The 2012 Wisden has arrived, its yellow cover for us in New Zealand representing autumn leaves rather than spring flowers.

Each almanack records a cricketing year, but when you have 45 yellow jackets on your shelves, as I do (46 if you count the 1964 edition that I picked up from the second-hand-book stall at the Basin Test a couple of years ago) you find that each Wisden represents another notch on the stick of your own mortality.  I mention this because the 2012 edition is the first to be edited by Lawrence Booth.
37-year-old Lawrence Booth.

That is to say, Wisden is now in the charge of a man who has no recall of the first two World Cup finals, the Test match career of David Steele or Headingley ’81, and who never watched cricket in black-and-white. Booth is the first of the Good Book’s sixteen editors to have made his name, in part at least, through his on-line writing, for The Guardian’s over-by-over coverage of Tests and its email newsletter The Spin (an email newsletter – how quaint). That seems to be the way in these days. Talented young sports writers such as the Daily Telegraph’s Jonathan Liew and The Guardian’s Barney Ronay serve apprenticeships in front of television screens in newspaper offices in the dead of night before being allowed out to file from a proper press box.
Lawrence Booth’s appointment is a response to the question “What is Wisden for?” Throughout the twentieth century the answer was so obvious that the question was not worth asking. Wisden was the game’s record, unrivalled in its breadth, depth and completeness. Then the internet arrived and Wisden suddenly found itself as contemporary and useful as a powdered wig. Like most cricket followers, I turn first to CricInfo and Cricket Archive for statistics (which are up-to-date to the second) and scorecards, and when I get around to owning a smart phone it will probably be with a view to having all this information at hand when I am spectating at the Basin.
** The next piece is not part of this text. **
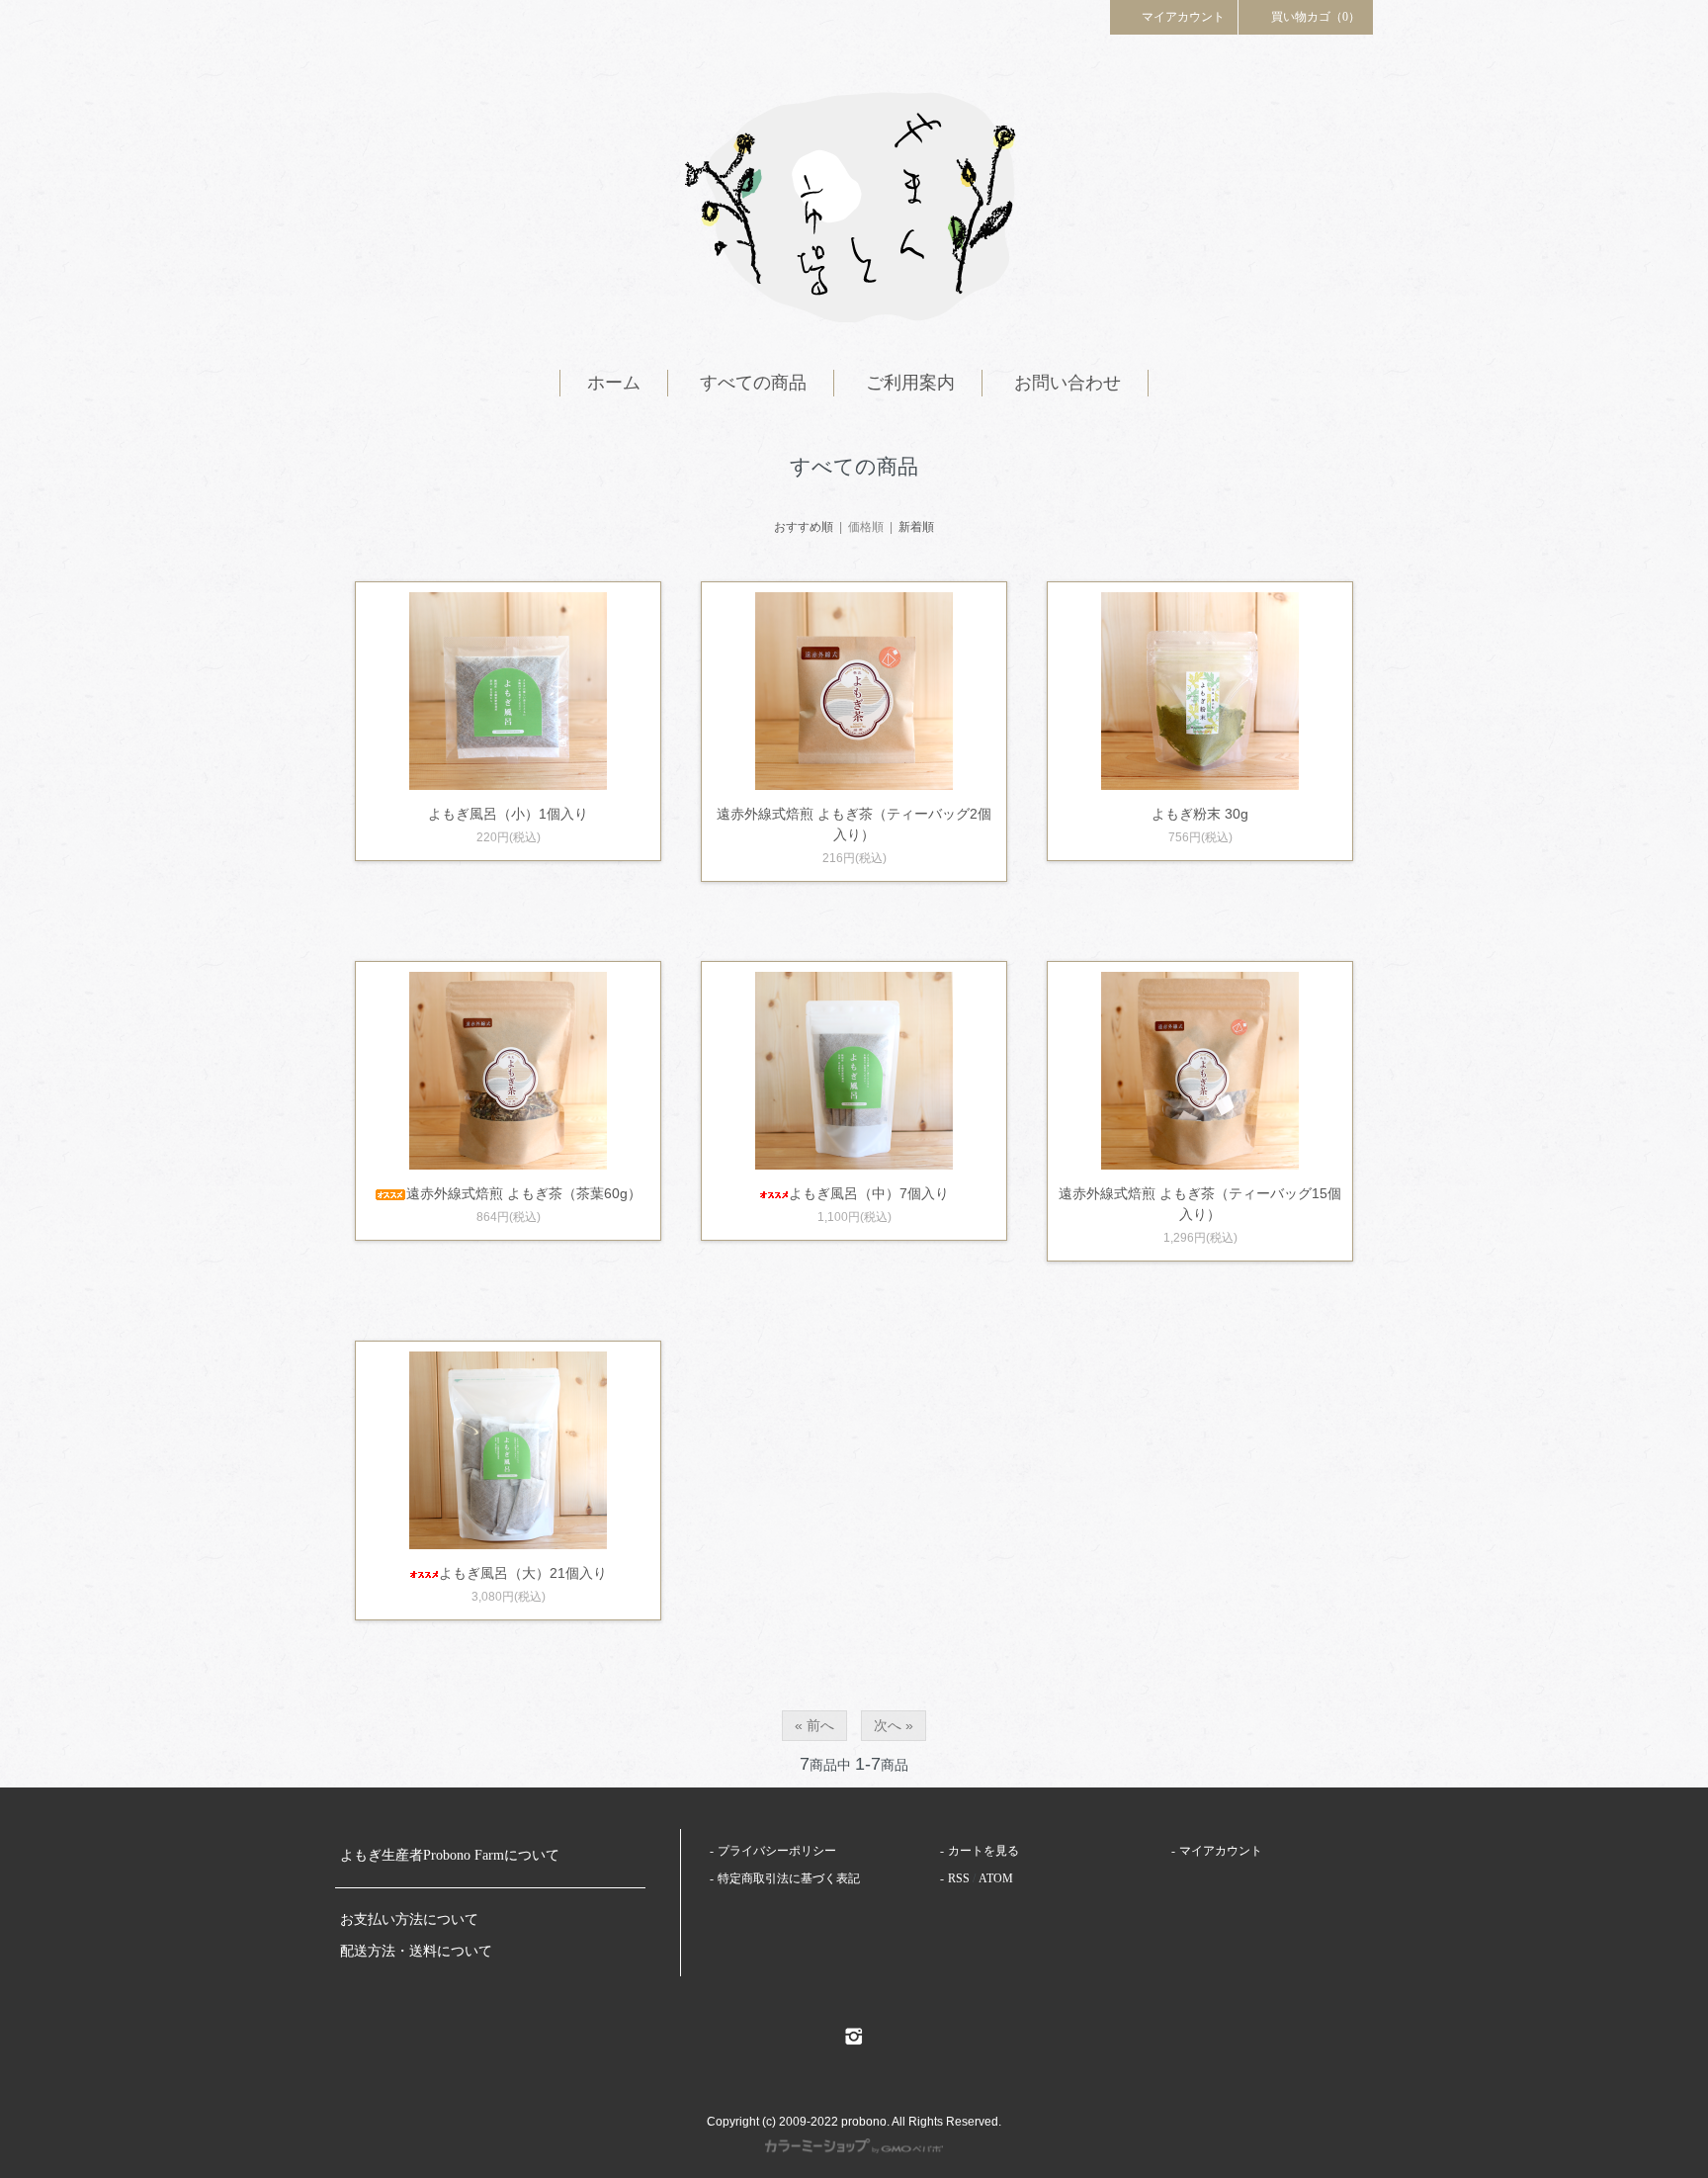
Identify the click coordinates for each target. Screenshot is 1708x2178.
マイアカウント (1183, 17)
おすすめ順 (803, 527)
Wisden was, in fact, an early adapter to the digital age, or tried to be. It had a website going early in the new century, and experimented with a paywall for access to its archive, but that did not work so it bought CricInfo, saving it from financial oblivion (and allowing a few of us in distant corners of the world to be paid when we had almost given up hope). A few years later CricInfo was sold to ESPN and Wisden appeared to be left on the platform waving a handkerchief as the age of electronic publishing sped towards the horizon.
Lawrence Booth’s brief is to ensure that Wisden catches up and remains as indispensable in the twenty-first century as it was in the twentieth. Not that the Almanack is in commercial decline. On the contrary, sales have held up well, and it remains one of the British publishing’s most bankable titles. But it cannot remain immune to the effects of changing times, which will see any number of familiar titles ceasing to appear in printed form over the next few years.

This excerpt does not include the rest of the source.